You can apply HSRP to the Nexus pair to load balance traffic from your internal network. HSRP on Nexus devices (unlike IOS devices) performs automatic load distribution by default. I’m not as familiar with Meraki devices, but I’m sure there are mechanisms to help load balance across the two port channels you created to more appropriately distribute traffic.
When policing is configured on VLANs, it is the traffic on that VLAN that it is applied to. Physical L3 interfaces don’t belong to a VLAN, so such a configuration would not apply to traffic on those interfaces. You can however apply policing on the physical interface itself, but only as an independant policer.
For the rest of your concerns, I’m not exactly sure what the question is. Can you clarify?
Yes, indeed, it would be great if the Nexus devices were to perform everything, but I understand your dilema. Is using a /30 subnet obligatory? Since these are private network addresses, there shouldn’t be an issue with address wastage… Is using a larger subnet a deal breaker?
That’s what I was afraid - policing won’t work in such a scenario
Regarding the /30, these are actually not private addresses. Only the routing towards the ISP is done via private adresses. The actual subnets in our administration are all public IPs, so we want to make the best out of them, instead of wasting a /29 for each client with one small firewall.
It is what it is
Generally speaking, the Meraki line of switches falls somewhere between Cisco’s small business series of switches, and Cisco Catalyst switches. This means that Meraki switches are more robust, and provide higher capacities and features than the small business series. At the same time, they are not as suitable for extremely large and high-performance requirements of some enterprise and corporate networks, where Catalyst switches would be the most appropriate.
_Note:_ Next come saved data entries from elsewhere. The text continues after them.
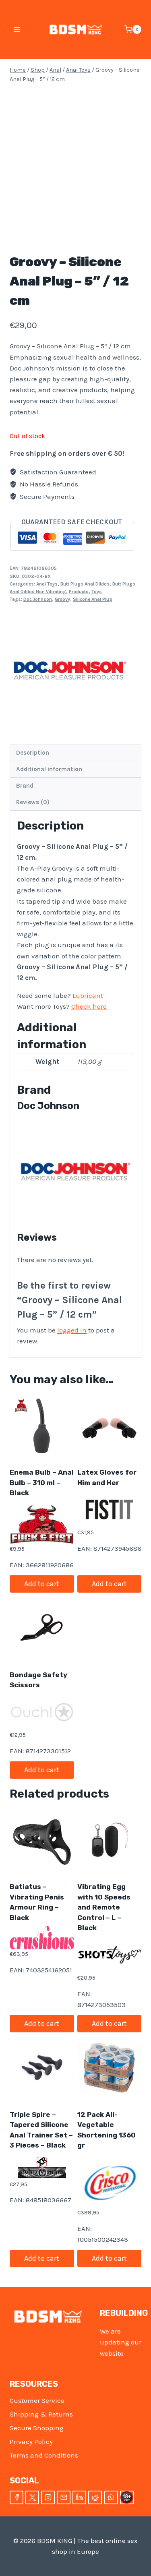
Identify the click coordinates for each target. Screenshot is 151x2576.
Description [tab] (32, 752)
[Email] (63, 2497)
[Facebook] (16, 2497)
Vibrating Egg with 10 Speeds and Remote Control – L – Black (103, 1907)
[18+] (127, 2497)
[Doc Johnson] (70, 670)
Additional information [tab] (49, 769)
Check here (89, 1006)
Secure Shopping (37, 2428)
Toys (96, 591)
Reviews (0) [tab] (33, 802)
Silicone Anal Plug (92, 599)
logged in (72, 1330)
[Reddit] (95, 2497)
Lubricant (87, 995)
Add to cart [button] (41, 1583)
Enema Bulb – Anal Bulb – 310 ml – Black (42, 1482)
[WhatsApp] (111, 2497)
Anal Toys (47, 584)
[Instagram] (48, 2497)
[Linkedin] (79, 2497)
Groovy (62, 599)
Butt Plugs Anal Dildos (85, 584)
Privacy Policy (31, 2441)
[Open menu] (17, 29)
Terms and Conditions (44, 2455)
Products (79, 591)
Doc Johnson (37, 599)
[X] (32, 2497)
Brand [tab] (24, 785)
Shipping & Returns (41, 2414)
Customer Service (37, 2400)
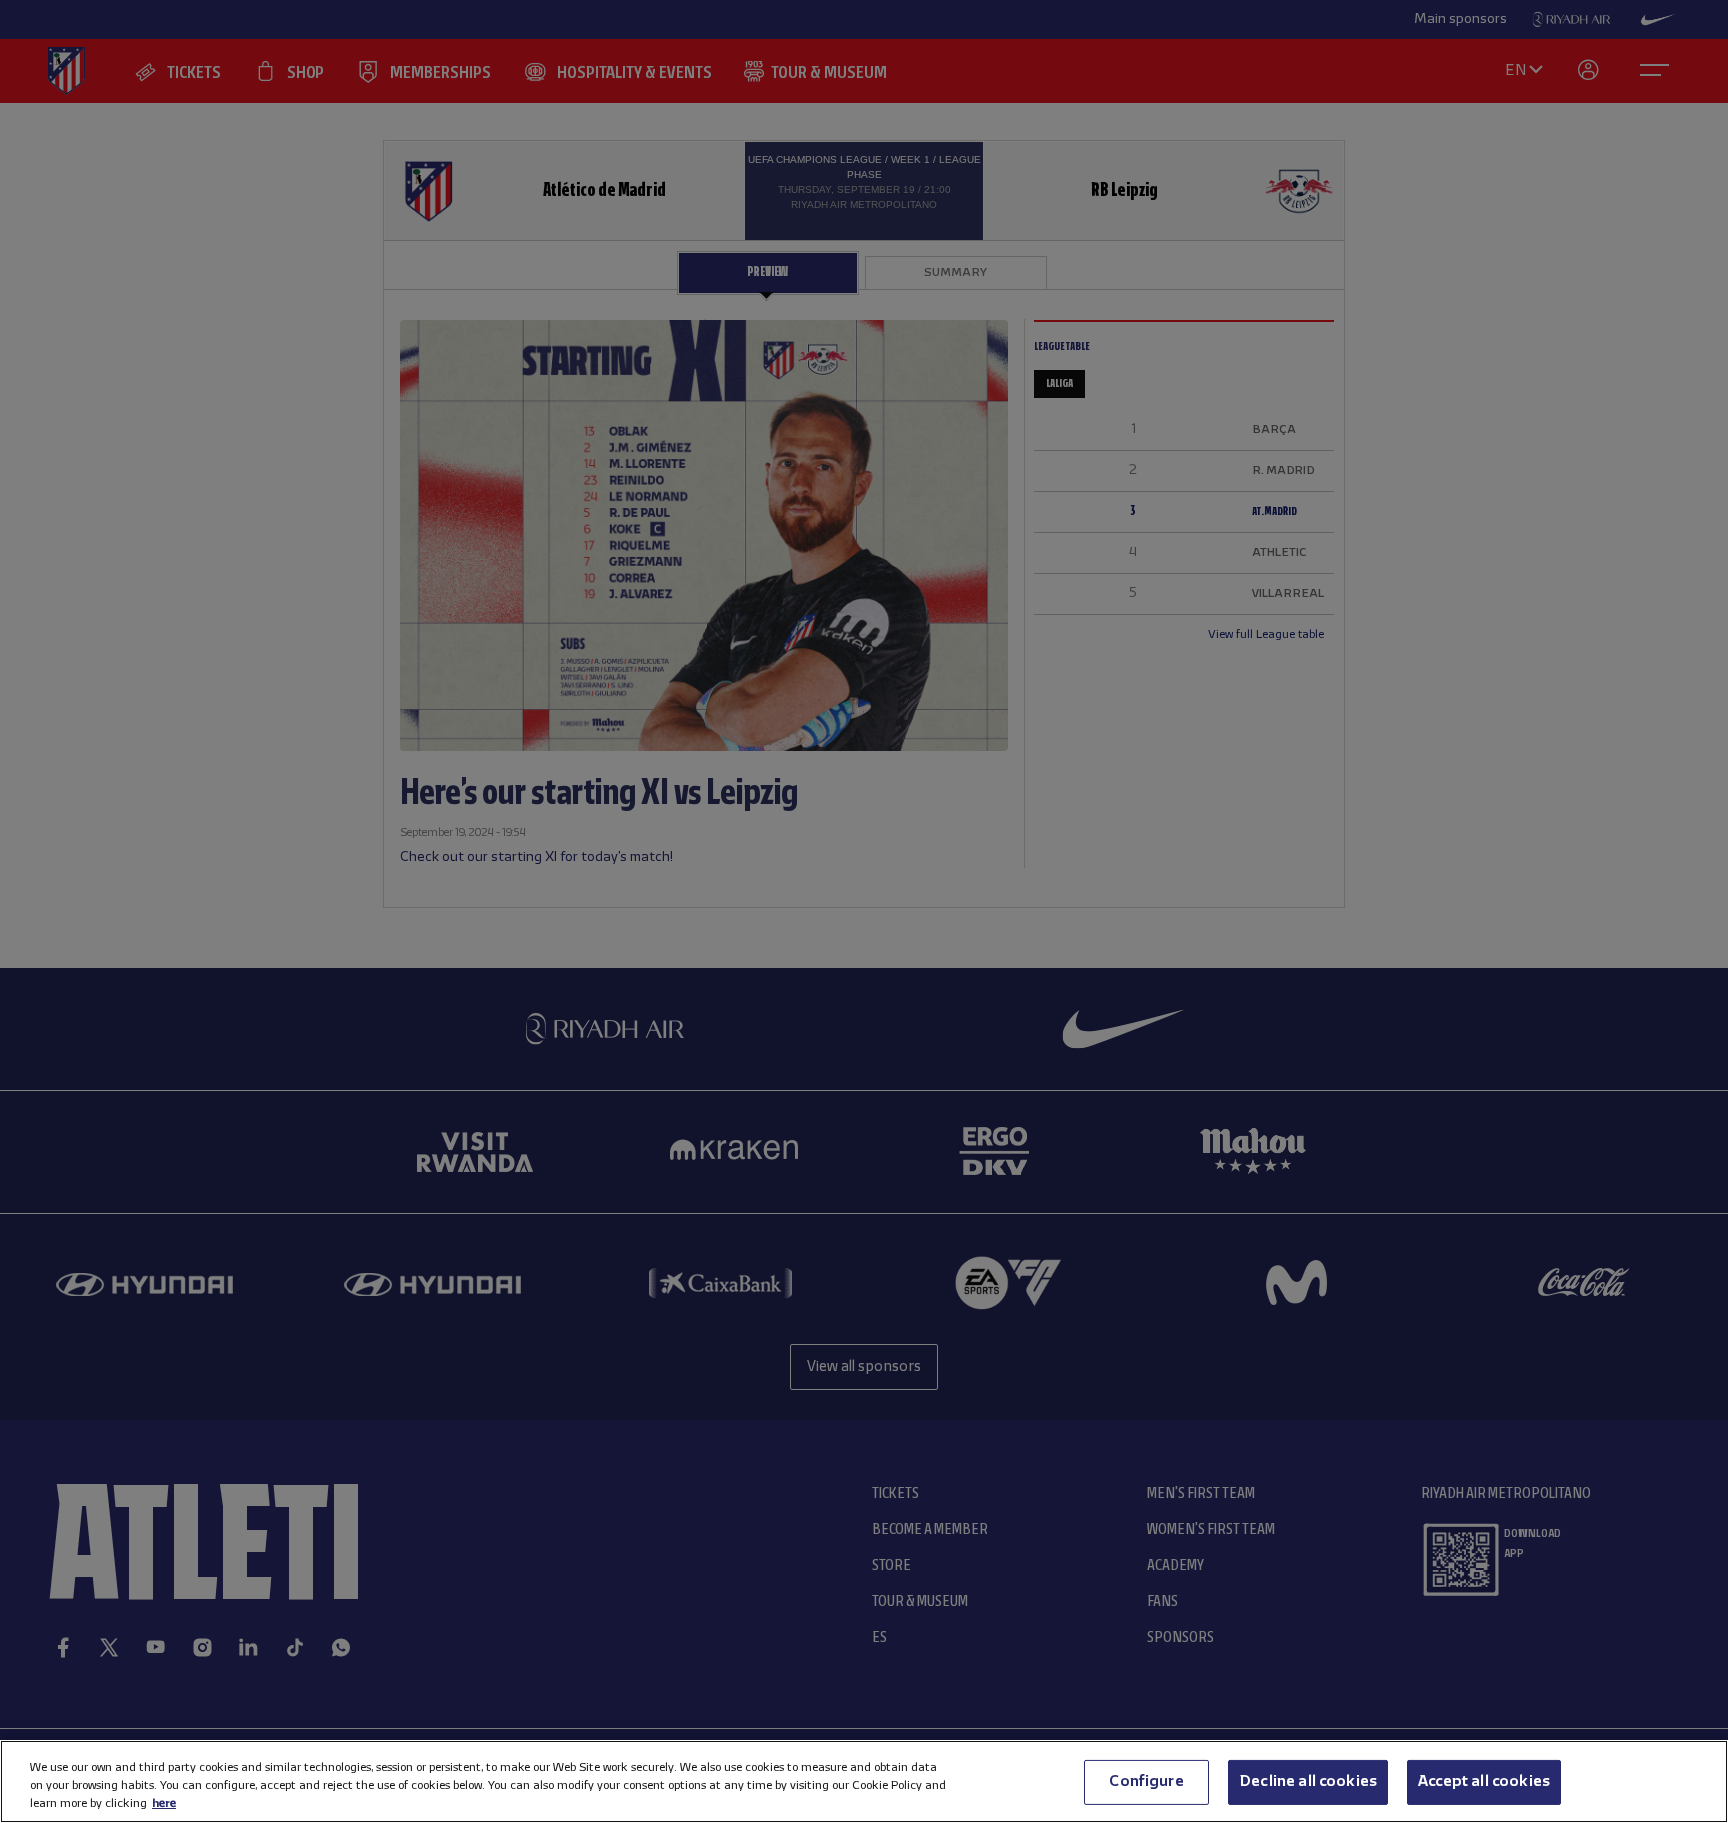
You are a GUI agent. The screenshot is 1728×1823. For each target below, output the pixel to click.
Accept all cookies (1484, 1781)
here (164, 1803)
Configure (1146, 1781)
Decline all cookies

These are not hard and fast rules but are more a guideline. One thing that Meraki does very well compared with the other switches is cloud control of your network. Meraki switches (as well as firewalls, routers, access points, and even sensors and cameras), are all preconfigured to be cloud-managed with virtually no complex setup necessary. This makes them extremely attractive to those that want to deploy a large integrated and multi-faceted network with minimal setup time and easy configuration.
Thanks for the clarification. I understand the need to conserve addresses, and this indeed does introduce a limitation. Unfortunately, the use of vPC still maintains two separate and independant control planes, and you thus must have different IP addresses on the devices when using FHRPs of any kind. Other features such as VSS (which Nexus doesn’t support) combines two switches into a single control plane, requiring only one IP address for the SVI interface.
As you say, it is what it is, so you have to work around the limitations you are facing.